Stored dataset items:
========================================

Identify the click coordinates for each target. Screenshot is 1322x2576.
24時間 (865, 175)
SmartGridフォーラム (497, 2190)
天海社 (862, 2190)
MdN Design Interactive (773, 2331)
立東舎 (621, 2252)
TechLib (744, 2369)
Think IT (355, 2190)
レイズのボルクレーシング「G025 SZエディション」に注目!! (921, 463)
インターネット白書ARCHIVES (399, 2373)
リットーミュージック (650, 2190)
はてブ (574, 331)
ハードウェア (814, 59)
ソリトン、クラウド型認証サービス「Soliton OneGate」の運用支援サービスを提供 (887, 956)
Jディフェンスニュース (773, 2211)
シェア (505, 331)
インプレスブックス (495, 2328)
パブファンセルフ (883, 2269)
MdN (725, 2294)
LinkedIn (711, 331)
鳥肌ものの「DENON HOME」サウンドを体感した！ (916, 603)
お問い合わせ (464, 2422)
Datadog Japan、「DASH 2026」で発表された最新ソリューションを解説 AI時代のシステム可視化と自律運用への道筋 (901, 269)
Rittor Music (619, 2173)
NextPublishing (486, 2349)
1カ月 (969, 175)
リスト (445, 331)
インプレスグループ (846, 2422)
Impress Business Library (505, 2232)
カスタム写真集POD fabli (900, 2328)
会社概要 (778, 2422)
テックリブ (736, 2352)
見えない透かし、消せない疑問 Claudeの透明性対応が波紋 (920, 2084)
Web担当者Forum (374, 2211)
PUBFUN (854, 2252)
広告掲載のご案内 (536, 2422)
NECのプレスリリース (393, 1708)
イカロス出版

========================================

# [Task instructions]
Produce an exact copy of every entry above.

# [Answer]
Identify the click coordinates for each target. Screenshot is 1322x2576.
24時間 (865, 175)
SmartGridフォーラム (497, 2190)
天海社 (862, 2190)
MdN Design Interactive (773, 2331)
立東舎 (621, 2252)
TechLib (744, 2369)
Think IT (355, 2190)
レイズのボルクレーシング「G025 SZエディション」に注目!! (921, 463)
インターネット白書ARCHIVES (399, 2373)
リットーミュージック (650, 2190)
はてブ (574, 331)
ハードウェア (814, 59)
ソリトン、クラウド型認証サービス「Soliton OneGate」の運用支援サービスを提供 (887, 956)
Jディフェンスニュース (773, 2211)
シェア (505, 331)
インプレスブックス (495, 2328)
パブファンセルフ (883, 2269)
MdN (725, 2294)
LinkedIn (711, 331)
鳥肌ものの「DENON HOME」サウンドを体感した！ (916, 603)
お問い合わせ (464, 2422)
Datadog Japan、「DASH 2026」で発表された最新ソリューションを解説 AI時代のシステム可視化と自律運用への道筋 (901, 269)
Rittor Music (619, 2173)
NextPublishing (486, 2349)
1カ月 (969, 175)
リスト (445, 331)
インプレスグループ (846, 2422)
Impress Business Library (505, 2232)
カスタム写真集POD fabli (900, 2328)
会社概要 (778, 2422)
テックリブ (736, 2352)
見えない透かし、消せない疑問 Claudeの透明性対応が波紋 (920, 2084)
Web担当者Forum (374, 2211)
PUBFUN (854, 2252)
広告掲載のご案内 (536, 2422)
NECのプレスリリース (393, 1708)
イカロス出版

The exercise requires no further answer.